Parr is very much a Marmite kind of photographer. You either love his photographs or hate them. Even Parr’s fellow photographers seem to be split into these two camps. The story goes that though Parr had joined the Magnum photo agency as an associate member in 1988 the vote to include him as a full member in 1994 was split with Philip Jones Griffiths circulating a letter to other members asking them not to admit him. Parr achieved the needed two-thirds majority by one vote.

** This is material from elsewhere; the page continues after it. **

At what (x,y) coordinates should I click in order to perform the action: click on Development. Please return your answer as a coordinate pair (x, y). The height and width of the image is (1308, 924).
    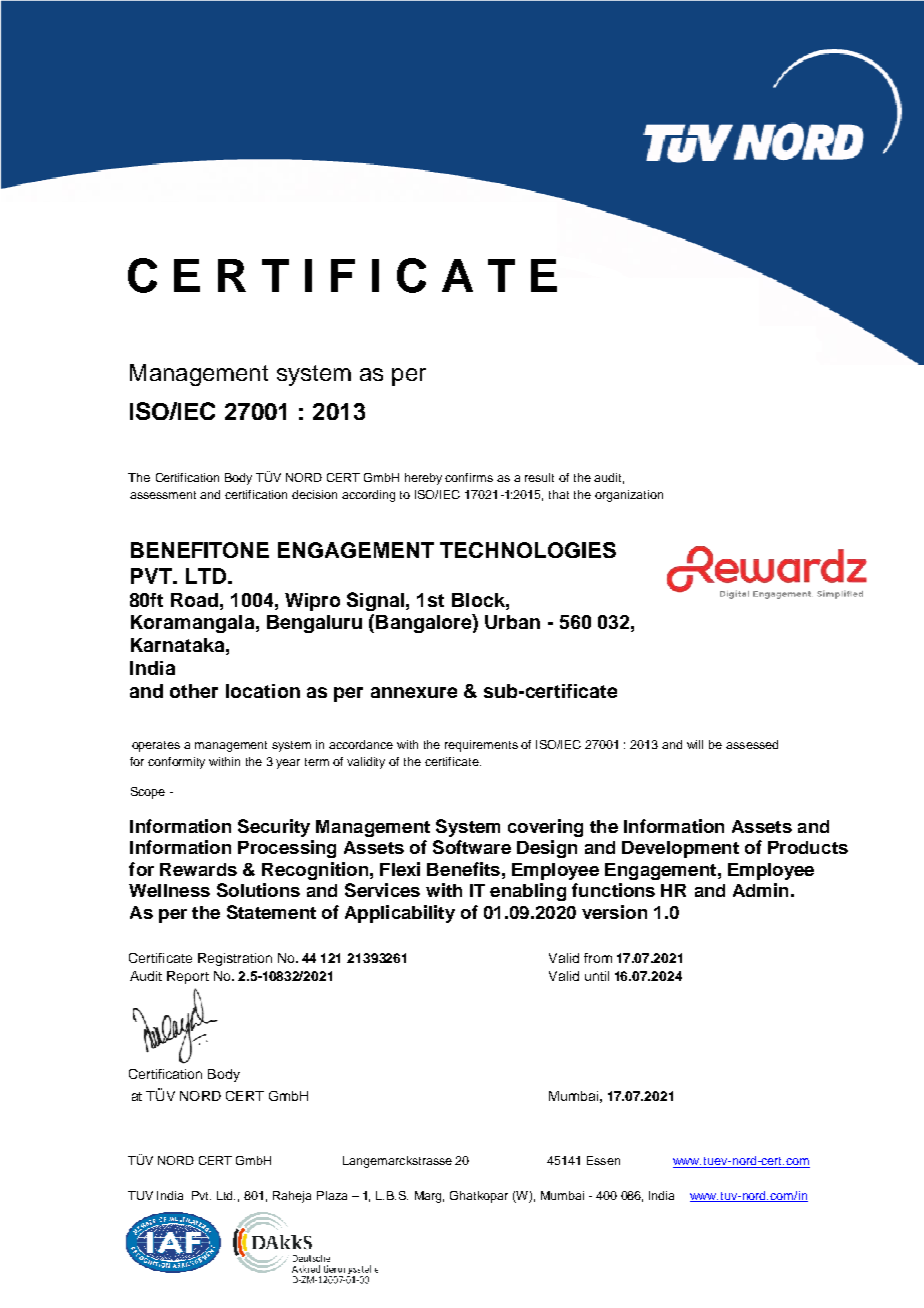
    Looking at the image, I should click on (680, 849).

You shouldn’t let these divisive opinions stop you visiting this exhibition though. Martin Parr has been observing the British for pretty much his entire career and now has a huge library of images that not only capture our national identity and foibles but also provide an insight into our cultures, ceremonies, and ordinary, day to day activities across all classes, religions and social strata. Rather than McCullin’s high contrast stark black and white images here we have a riot of over saturated colour as well as often unconventional perspectives not to mention some ‘interesting’ portrait locations (Vivienne Westwood’s portrait in the toilet being particularly inspired I thought).

The exhibition is split into various rooms by subject matter. The ‘Brexit’ room has images from some of Parr’s recent visits to heavily pro-Brexit areas like Lincolnshire and Cornwall. You won’t find any cliche images of marches or demonstrations here though. Instead, Parr chooses to create more metaphorical pictures like the scene of holidaymakers on a Cornish beach with a red flag in the sand warning that there is danger out at sea.

I particularly enjoyed the portrait room that featured many personalities from the worlds of the arts, fashion and film. Here you’ll find Vivienne Westwood  in the loo, Paul Smith hardly visible in a room filled with ‘stuff’, the (Grayson) Perry family looking resplendent in a room with lime green wallpaper and yellow flooring, Anna Wintour texting from the side of the catwalk and Pelé asleep cuddling a football.

Martin Parr’s colourful and vibrant images are definitely uplifting and I came away from this exhibition feeling a lot more positive about the British condition than I have for a number of months now. The general doom and gloom caused by our Brexit chaos has left me in a state of despair of late but Parr’s images make you realise that the peculiar characteristics of the British people will hopefully help us rise above all the horrible tensions, fears and infighting that our great nation is suffering from and also how lucky we are to inhabit this small island in the Atlantic Ocean.